The idea for the symposium followed a Willamette University model that focused on hosting seminars on critical thinking for incoming freshmen. The group then spent extensive time discussing a possible topic.
'We talked with the people at the humanities council and we had four or five different ideas,' said Colonna.
Finally, the topic of pursuing happiness was agreed upon, a subject that Colonna said he's delighted he was selected.
'The topic is so interesting,' said Colonna.
The opening session begins with Lark Palma, Catlin Gabel head of school, and Colonna delivering opening comments. Christopher Zinn of the Oregon Council for Humanities, will then speak on 'Intellectual Inquiry as a Process.'
Since Beaverton is the largest district, it also will have more than 20 students represented, some from its Talented and Gifted programs as well as other students the district believes will benefit from the event, said Colonna.
Have some fun
Students and faculty prepared for the symposium by reviewing a packet covering the subject of happiness. It includes excerpts from Darrin M. McMahon's book 'Happiness: A History.' The book jacket blurb says that, 'McMahon argues that our modern belief in happiness is the product of a dramatic revolution in human expectations carried out since the eighteenth century.'
Other packet materials include information showing that a country's wealth is not always an indicator of the happiness of its people, and statistics displaying that although the median income in the United States is higher today than 30 years ago, not everyone is reporting increased levels of happiness.

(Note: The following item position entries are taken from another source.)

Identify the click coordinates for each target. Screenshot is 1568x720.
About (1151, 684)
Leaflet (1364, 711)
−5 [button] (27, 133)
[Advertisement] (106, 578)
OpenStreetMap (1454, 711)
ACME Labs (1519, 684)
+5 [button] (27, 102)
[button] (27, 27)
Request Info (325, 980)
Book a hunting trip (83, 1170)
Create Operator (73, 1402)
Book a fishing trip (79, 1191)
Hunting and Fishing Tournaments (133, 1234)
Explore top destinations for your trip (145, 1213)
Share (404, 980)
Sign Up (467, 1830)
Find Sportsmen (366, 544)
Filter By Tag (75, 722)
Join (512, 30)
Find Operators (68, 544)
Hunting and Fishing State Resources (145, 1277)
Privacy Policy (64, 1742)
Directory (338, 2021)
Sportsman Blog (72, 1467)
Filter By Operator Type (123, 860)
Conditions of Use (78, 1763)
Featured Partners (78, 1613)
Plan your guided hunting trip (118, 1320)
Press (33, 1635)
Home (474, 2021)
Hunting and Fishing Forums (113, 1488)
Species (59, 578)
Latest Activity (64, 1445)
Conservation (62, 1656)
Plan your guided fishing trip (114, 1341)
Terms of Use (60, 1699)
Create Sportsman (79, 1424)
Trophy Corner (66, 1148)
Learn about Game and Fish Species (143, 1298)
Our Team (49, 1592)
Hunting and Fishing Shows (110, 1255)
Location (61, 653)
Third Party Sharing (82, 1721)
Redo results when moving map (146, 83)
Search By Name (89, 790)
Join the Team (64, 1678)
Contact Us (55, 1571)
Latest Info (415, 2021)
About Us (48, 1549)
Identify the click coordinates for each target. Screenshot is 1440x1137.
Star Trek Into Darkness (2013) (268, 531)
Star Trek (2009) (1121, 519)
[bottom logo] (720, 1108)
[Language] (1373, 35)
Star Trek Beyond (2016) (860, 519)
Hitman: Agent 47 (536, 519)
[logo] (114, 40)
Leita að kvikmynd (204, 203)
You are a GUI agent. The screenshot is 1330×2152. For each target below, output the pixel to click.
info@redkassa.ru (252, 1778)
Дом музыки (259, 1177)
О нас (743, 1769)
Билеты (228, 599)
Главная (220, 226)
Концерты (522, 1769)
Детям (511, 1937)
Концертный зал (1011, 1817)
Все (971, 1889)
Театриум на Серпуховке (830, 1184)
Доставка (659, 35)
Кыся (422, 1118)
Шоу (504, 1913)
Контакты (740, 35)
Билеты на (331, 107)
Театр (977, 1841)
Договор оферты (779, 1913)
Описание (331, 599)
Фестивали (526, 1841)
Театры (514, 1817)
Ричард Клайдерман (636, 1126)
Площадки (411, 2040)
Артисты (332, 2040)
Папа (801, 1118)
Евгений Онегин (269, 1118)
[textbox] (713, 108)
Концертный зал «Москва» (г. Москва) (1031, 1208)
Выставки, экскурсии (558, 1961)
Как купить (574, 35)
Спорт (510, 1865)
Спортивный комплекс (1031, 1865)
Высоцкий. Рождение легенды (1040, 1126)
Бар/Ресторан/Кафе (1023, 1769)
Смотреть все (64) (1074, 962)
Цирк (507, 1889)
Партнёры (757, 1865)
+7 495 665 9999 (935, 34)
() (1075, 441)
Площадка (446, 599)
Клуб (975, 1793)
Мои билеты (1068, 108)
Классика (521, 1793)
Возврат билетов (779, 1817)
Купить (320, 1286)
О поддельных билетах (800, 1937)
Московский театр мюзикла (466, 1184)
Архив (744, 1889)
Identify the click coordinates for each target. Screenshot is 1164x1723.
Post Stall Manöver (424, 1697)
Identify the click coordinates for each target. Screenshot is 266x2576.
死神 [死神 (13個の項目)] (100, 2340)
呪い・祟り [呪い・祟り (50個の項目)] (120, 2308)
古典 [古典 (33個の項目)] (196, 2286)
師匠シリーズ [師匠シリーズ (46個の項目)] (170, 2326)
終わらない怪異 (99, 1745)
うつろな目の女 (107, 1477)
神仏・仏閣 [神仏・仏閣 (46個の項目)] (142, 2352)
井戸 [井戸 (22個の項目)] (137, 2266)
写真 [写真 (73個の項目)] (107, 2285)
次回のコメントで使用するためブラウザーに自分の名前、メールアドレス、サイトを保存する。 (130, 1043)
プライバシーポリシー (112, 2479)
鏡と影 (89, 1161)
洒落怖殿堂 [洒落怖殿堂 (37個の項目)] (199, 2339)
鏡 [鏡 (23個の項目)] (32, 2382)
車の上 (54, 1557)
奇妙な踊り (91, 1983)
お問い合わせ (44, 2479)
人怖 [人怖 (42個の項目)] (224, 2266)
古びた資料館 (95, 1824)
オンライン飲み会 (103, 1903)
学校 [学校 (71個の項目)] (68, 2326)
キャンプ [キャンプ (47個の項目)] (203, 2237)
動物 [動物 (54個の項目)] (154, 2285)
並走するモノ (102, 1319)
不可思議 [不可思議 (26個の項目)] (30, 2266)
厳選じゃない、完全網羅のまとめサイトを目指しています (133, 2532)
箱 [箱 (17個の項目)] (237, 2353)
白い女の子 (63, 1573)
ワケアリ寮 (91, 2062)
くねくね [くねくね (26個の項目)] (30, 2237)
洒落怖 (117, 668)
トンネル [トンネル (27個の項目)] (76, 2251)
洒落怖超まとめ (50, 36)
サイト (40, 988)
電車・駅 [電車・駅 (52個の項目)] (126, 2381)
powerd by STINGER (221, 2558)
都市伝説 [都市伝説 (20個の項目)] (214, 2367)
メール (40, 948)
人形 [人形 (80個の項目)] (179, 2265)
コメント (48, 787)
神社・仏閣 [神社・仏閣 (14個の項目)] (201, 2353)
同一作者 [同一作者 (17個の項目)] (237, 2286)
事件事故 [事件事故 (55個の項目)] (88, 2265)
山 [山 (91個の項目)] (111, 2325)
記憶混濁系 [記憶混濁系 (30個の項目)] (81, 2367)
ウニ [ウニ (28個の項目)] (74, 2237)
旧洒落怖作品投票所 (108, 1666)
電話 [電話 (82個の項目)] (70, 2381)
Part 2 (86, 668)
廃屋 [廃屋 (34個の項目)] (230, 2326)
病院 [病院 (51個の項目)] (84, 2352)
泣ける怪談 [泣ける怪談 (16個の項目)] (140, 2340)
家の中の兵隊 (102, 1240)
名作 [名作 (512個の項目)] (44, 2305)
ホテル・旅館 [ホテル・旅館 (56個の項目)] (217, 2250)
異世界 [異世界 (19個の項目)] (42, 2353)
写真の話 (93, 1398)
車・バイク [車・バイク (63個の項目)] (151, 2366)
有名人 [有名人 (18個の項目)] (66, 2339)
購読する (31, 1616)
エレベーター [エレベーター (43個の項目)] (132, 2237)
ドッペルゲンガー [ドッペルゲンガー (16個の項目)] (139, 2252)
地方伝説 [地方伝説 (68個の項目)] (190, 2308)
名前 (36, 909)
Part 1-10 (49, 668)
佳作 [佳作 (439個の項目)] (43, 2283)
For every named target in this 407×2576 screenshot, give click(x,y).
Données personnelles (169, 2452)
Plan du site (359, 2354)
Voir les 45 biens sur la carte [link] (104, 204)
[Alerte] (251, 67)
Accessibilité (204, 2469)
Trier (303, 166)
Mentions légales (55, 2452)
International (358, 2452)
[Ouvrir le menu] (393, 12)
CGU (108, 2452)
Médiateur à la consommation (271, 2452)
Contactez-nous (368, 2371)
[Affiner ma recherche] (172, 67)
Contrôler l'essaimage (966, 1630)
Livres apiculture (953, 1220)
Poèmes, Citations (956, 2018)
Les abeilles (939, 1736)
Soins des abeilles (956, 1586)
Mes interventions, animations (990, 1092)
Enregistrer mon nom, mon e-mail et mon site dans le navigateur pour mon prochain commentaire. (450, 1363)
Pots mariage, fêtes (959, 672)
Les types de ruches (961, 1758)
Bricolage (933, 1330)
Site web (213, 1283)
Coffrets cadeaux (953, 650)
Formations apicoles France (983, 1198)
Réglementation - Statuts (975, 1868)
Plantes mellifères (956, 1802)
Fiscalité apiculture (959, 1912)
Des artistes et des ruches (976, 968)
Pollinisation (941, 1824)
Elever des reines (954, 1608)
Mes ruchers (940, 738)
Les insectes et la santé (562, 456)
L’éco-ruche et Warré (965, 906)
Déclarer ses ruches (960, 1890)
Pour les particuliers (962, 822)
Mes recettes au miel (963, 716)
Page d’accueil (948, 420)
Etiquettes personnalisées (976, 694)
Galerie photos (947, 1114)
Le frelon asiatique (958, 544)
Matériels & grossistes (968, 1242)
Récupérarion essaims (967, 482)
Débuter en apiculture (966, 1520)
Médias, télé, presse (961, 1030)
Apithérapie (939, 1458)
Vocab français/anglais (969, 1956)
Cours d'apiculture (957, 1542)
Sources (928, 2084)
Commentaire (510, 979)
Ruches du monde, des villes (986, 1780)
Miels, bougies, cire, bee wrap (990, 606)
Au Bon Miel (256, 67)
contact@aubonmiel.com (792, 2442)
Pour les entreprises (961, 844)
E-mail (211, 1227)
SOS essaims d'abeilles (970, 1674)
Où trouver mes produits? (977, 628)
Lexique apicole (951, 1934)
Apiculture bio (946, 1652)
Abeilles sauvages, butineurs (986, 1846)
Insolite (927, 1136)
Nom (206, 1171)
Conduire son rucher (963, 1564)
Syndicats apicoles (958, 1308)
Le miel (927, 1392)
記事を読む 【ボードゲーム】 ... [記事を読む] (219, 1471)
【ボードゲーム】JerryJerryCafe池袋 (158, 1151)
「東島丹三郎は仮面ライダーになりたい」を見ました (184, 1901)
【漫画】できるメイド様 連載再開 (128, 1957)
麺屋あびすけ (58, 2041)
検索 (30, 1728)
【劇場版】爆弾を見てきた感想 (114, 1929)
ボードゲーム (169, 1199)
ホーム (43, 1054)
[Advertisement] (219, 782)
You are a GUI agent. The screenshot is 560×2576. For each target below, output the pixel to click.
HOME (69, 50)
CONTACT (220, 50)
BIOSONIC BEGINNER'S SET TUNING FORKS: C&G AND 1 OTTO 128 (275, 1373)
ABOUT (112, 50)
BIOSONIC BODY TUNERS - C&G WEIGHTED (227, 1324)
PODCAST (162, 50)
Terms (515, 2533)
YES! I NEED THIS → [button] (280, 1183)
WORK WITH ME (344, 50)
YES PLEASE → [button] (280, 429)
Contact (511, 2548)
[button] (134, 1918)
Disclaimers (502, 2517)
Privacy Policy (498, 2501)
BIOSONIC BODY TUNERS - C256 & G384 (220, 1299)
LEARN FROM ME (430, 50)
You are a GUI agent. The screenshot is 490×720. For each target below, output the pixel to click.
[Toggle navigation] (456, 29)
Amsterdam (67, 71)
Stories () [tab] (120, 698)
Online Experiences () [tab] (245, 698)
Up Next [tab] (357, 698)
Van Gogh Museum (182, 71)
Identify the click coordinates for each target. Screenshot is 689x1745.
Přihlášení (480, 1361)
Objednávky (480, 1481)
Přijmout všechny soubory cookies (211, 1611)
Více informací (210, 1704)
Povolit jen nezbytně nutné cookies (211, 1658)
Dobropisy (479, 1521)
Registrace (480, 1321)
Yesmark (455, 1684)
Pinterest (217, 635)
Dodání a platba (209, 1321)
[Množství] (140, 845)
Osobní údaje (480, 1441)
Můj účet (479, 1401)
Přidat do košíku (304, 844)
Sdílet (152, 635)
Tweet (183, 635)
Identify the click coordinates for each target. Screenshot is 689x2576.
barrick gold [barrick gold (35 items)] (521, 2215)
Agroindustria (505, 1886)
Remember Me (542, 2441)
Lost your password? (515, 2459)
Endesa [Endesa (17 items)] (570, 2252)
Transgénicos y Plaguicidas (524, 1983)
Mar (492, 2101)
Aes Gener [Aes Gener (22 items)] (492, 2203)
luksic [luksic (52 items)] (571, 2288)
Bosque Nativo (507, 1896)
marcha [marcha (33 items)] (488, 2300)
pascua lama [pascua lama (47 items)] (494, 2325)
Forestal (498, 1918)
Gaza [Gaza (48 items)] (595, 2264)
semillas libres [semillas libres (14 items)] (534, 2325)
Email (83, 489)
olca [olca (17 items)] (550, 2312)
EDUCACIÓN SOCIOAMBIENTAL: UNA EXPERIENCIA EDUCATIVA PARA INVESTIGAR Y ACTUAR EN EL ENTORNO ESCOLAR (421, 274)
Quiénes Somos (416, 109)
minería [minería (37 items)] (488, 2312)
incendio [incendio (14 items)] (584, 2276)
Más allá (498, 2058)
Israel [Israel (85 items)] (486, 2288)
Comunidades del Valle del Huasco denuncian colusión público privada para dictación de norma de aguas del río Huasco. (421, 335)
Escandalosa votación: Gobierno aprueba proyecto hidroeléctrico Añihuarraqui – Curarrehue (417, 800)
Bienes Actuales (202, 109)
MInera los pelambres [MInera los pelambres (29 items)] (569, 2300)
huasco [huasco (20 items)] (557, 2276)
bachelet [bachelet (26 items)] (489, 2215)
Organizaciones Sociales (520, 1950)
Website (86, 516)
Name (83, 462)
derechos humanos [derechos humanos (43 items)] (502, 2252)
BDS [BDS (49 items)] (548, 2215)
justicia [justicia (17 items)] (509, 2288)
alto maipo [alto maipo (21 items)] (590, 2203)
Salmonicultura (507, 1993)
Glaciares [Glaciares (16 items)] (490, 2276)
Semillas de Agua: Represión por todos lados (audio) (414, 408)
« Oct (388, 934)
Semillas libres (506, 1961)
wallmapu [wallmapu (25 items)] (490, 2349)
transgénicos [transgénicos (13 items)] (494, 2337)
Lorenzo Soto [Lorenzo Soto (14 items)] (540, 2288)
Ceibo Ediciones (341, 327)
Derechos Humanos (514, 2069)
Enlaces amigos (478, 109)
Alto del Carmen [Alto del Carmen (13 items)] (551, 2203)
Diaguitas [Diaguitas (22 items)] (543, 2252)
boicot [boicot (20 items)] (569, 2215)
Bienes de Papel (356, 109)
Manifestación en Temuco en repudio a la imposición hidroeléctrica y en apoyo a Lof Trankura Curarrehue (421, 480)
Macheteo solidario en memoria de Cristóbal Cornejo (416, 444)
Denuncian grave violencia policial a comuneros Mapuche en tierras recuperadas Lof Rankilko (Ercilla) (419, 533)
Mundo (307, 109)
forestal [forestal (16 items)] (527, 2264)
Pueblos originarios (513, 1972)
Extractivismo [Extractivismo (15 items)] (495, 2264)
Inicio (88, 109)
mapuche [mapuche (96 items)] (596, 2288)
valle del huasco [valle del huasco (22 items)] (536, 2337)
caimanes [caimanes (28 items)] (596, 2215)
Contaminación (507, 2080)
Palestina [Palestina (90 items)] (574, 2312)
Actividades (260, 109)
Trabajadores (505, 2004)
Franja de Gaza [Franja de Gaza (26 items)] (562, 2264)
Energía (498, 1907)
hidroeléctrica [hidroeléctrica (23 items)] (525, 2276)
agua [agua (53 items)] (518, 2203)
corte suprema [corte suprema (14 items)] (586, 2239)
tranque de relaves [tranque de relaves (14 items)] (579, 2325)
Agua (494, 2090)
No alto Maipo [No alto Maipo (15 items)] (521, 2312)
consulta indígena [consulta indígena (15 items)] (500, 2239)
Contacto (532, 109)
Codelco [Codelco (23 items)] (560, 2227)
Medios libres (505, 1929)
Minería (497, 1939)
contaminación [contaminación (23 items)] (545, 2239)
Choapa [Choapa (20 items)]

But the symposium won't include only cerebral endeavors, officials say.
Both days contain a recreation period with Monday's activities to include students getting a chance to cool off on a Slip and Slide along with an appearance by Comedy Sportz, an improvisational comedy troupe.
'Talk about happiness, they're going to have some fun,' Fiedler said.
If successful, Colonna said he hopes similar symposiums can be replicated in other parts of the state.